For many women, experiencing nausea is part of pregnancy that it is often shaken off as something that a pregnant woman should not worry about. Nothing could be further from the truth. A pregnant woman should not think that nausea is never a cause for worry because it is during the whole pregnancy that a woman and her baby need optimum nourishment and nutrition. If nausea is a hurdle for both mom-to-be and her baby neither will get the proper nutrition and nourishment so needed. Complications arising from lack of both can seriously impact the delivery and compromise the health and safety of mother and child. That’s something to think about. If you’re an expectant mother and this is your first time to have a baby, wouldn’t you be more than concerned that nausea is causing havoc in your pregnancy? You have got to eat no matter what – that’s the plain and simple truth.
Say no to nausea taking over your pregnancy by taking these suggestions into consideration:
- Accept that you will become nauseous at some point. Your body is undergoing massive hormonal changes that will make you averse to certain foods and smells. The sooner you accept this fact, the sooner you can prepare for it. Work with your OB-GYN on natural means of letting the feeling pass so you can properly deal with the nausea when it hits. Never let your OB-GYN or pre-natal doctor tell you to eat when you feel like it until the feeling of nausea is over. This feeling can last for more than three months so what will happen to you and your baby if you wait until this feeling passes? This is not an option for you. A great OB-GYN or pre-natal doctor should care about you enough to not tell you such rubbish.
- Always keep your sugar level… LEVEL. Doctors are still baffled by what exactly causes nausea in pregnant women but what they do know is that aside from massive hormonal changes, dips in blood sugar levels make nausea worse. So if you don’t eat, the worse it will be when waves of nausea hit. To help you maintain sugar level, keep crackers, natural fruit juice, and fruits in your lunch box always ready for consumption.
- Avoid skipping meals. When you are nauseous, it would be a Herculean task to even attempt a morsel of food. This is perfectly understandable. However, for the sake of your unborn child, try your mightiest to take something when it’s time to eat which means 3 square meals and light snacks in between. Keep your meals healthy.
- Steer clear of greasy fast food. French fries, cheeseburgers, chicken wings, and bacon are so tempting, isn’t it? Thank your lucky stars your body automatically stops craving these upon conception. Rare is the woman who likes the smell of fried food when pregnant but if you are the exception here, you can indulge a little bit but only if your OB-GYN or doctor says you can (and also when she says so “within limitation.”).

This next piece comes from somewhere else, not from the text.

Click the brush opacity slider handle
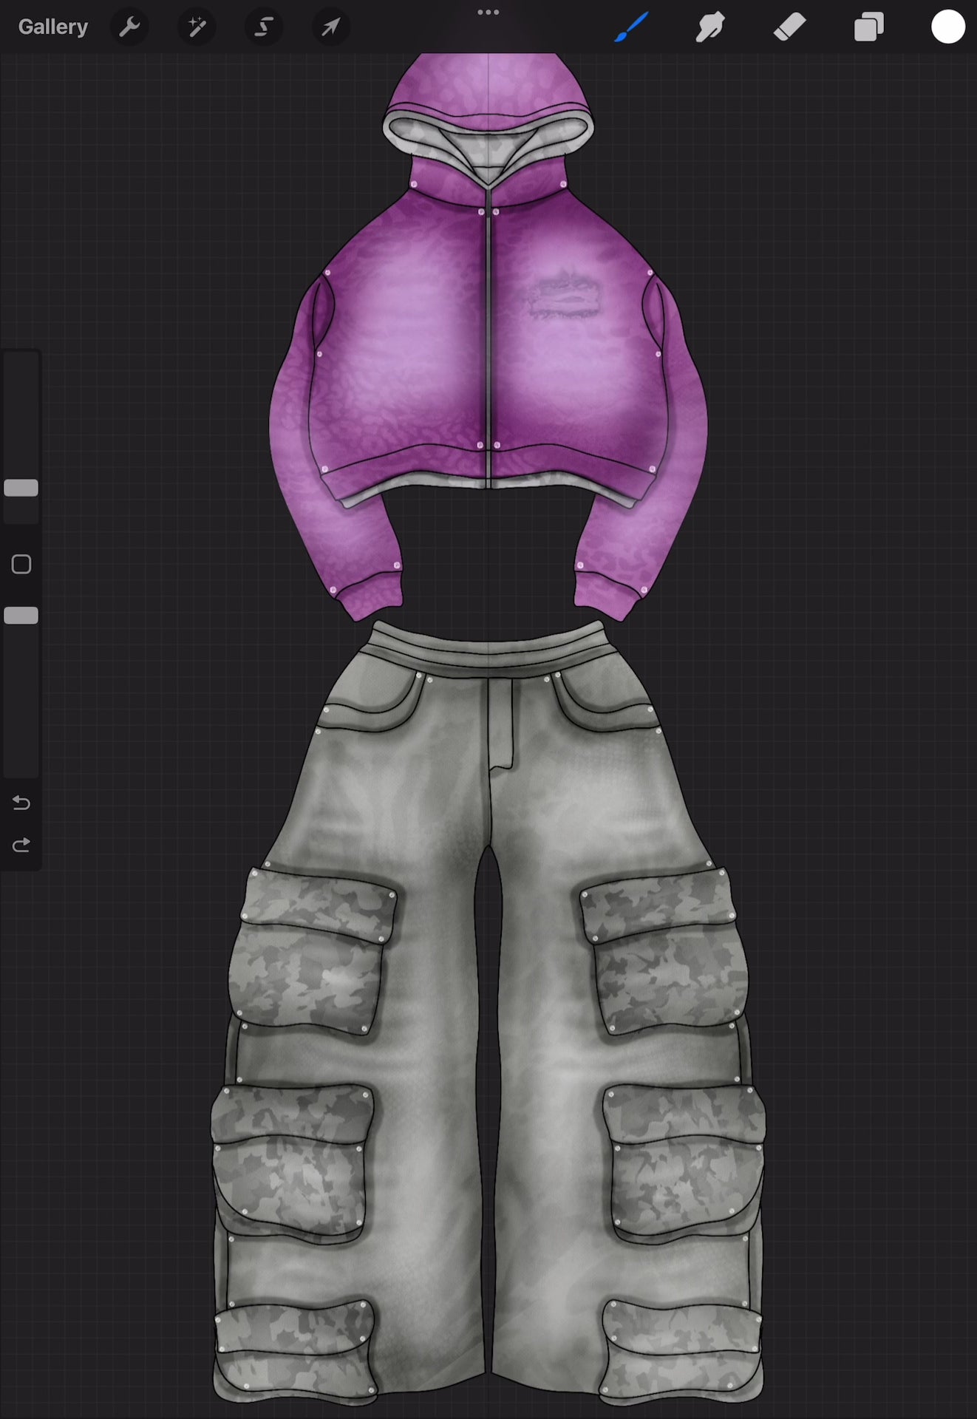click(21, 616)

- Eat before hunger reminds you. Anticipated eating is something you can do even before your body tells you that you are hungry. This will dramatically bring down episodes of nausea and lets you keep the food down where it belongs. Try eating every 4 hours sticking to protein and carbohydrate during these meals.
- Brush your teeth and gargle with mouthwash after throwing up. You’ve had an episode of nausea making you throw up. Don’t let another one hit you. Prevent this by brushing your teeth and gargling with mouthwash to rid the smell and aftertaste of “hurl” in your mouth. You can also chomp down on an apple – nature’s toothbrush – if these two oral care items are not within reach.
These suggestions will help you prevent the frequency of the episodes but it won’t cure you of nausea. Just hang in there and let it pass because it will after some time.